The oyster fishery in the Gulf of Mexico has been a global leader in oyster production. Declining water quality, storm events, and human impacts (e.g., oil spills, flood control) have diminished wild oyster populations. Aquaculture can support restoration efforts, commercial oyster aquaculture, and wild harvests. The commercial oyster aquaculture industry relies on hatchery production of single-set oyster seed, the supply of which can be unreliable due to variability in the natural seawater (NSW) used for hatchery production. The use of artificial seawater (ASW) has the potential to enhance aquaculture production for the Eastern Oyster, Crassostrea virginica, by expanding production capability into inland areas, avoiding fluctuating environmental conditions, and reducing risks from anthropogenic pollutants.
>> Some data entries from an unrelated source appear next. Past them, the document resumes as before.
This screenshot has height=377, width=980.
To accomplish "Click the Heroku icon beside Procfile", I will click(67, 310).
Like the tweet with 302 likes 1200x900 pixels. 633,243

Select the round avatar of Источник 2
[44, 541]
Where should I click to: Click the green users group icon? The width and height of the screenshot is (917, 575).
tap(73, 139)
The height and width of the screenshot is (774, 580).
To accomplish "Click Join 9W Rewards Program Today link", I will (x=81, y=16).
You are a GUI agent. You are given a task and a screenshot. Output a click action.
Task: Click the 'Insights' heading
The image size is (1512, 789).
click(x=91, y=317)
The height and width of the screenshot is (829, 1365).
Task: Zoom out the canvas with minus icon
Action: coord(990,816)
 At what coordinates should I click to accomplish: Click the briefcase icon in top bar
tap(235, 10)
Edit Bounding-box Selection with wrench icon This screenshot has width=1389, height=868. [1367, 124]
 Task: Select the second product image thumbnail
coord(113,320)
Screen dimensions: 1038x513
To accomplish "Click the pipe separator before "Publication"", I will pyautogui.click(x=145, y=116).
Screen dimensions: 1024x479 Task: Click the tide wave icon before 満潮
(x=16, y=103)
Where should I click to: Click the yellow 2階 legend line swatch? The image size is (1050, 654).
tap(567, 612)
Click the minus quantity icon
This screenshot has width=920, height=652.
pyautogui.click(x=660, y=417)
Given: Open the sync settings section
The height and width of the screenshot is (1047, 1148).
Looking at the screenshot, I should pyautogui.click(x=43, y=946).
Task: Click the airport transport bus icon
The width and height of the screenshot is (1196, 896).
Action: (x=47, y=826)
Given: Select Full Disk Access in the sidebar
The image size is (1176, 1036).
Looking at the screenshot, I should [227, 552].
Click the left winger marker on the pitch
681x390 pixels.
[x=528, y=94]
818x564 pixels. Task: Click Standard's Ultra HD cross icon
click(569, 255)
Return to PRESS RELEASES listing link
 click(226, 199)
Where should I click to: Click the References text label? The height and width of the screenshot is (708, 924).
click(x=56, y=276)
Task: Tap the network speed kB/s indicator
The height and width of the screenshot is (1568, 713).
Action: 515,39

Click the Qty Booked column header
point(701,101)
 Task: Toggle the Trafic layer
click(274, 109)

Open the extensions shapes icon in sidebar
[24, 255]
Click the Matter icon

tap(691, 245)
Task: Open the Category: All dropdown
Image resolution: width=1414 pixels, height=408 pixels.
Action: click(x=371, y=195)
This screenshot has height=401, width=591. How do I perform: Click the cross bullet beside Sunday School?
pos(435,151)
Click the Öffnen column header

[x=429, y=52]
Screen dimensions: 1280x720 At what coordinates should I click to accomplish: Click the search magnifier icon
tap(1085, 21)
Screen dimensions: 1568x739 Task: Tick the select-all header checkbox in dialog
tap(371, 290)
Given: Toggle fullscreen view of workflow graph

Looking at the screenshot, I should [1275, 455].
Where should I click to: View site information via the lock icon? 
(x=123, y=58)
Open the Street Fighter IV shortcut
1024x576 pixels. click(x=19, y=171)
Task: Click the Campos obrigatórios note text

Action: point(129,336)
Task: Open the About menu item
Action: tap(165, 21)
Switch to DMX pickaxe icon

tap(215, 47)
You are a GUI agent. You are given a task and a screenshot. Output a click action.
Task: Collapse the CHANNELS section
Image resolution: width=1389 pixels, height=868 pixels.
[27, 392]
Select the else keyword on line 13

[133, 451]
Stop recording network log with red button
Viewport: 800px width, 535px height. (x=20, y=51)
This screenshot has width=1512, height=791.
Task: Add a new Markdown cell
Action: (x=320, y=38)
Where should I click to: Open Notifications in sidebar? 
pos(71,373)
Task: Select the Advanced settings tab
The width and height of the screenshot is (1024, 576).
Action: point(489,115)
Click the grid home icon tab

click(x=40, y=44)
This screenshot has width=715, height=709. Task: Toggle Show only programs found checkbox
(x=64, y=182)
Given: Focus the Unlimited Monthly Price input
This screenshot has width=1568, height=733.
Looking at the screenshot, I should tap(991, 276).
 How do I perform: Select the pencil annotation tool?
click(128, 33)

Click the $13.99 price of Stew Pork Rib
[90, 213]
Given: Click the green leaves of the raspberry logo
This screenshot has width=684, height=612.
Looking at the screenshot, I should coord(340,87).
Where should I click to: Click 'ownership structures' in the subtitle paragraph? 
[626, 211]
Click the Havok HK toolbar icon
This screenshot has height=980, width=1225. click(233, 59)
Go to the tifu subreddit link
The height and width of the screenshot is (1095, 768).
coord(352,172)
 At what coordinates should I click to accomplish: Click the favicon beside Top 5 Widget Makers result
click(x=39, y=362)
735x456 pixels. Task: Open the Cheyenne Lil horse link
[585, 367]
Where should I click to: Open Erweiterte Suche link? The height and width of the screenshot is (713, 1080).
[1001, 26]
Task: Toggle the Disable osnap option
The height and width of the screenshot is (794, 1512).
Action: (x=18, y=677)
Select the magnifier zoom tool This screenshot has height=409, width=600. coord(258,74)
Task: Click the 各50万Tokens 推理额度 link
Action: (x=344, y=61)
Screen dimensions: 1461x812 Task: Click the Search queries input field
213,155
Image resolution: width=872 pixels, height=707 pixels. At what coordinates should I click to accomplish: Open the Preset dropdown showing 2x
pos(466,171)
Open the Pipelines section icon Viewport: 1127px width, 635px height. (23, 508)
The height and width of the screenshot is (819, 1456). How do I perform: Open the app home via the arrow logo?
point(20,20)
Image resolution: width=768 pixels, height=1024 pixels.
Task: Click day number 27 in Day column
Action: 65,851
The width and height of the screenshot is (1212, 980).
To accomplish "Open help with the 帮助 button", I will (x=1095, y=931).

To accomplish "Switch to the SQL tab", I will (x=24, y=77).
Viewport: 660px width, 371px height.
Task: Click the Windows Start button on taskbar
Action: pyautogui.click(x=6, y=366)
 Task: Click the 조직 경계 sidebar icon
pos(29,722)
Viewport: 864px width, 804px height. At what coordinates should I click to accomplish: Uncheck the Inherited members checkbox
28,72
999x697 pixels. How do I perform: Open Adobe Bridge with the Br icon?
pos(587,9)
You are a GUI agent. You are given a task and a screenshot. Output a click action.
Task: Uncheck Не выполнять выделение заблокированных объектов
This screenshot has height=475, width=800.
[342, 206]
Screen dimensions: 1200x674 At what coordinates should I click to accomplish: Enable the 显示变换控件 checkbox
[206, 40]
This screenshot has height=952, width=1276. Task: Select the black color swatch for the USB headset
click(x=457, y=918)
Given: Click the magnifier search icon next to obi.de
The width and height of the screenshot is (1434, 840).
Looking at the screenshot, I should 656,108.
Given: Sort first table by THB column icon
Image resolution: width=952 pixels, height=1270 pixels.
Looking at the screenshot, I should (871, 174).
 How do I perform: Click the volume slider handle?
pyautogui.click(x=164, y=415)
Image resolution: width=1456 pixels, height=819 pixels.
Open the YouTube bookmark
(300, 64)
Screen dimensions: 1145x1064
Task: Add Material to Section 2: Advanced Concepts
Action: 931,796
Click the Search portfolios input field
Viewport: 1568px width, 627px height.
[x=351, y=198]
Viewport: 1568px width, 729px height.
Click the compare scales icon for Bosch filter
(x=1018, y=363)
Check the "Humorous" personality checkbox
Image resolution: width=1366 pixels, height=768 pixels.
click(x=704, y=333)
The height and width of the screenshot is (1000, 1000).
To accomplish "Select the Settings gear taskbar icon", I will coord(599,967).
Seawater, whether artificial or natural, contains complex communities of microorganisms that play critical roles in maintaining conditions that affect oyster larvae development, growth, and survival. Therefore, understanding the dynamics of microbiomes in recirculating systems may provide information about the state of the system that connects to larval production outcomes.
Water samples were collected from recirculating ASW production systems at the University of Southern Mississippi’s Thad Cochran Marine Aquaculture Center, in Ocean Springs, Mississippi, USA during the 2020-2023 hatchery seasons. Water samples were filtered through 0.22uM filters, genomic DNA was extracted, and 16S rRNA gene amplification and sequencing targeting the V6–V8 variable regions was performed on the Illumina MiSeq platform. Bioinformatics analyses were performed using Quantitative Insights into Microbial Ecology with DADA2. Water quality parameters were collected simultaneously with water samples. Larval survival data, including assessments of fecundity, percent of larvae reaching day two (D-stage), and percent of larvae reaching pediveliger stage also were collected to calculate brood outcome indices.
Preliminary data show that the location within the system and transition between brood introductions and removals (stocking and harvesting) were key factors shaping microbiome composition. Across the four-year study period, water quality became more stable, concomitant with a more uniform microbiome in different system compartments. Brood outcome indices improved across the study period. This work may provide information that can support improved larval survival and tools to monitor whole system (biotic and abiotic) conditions.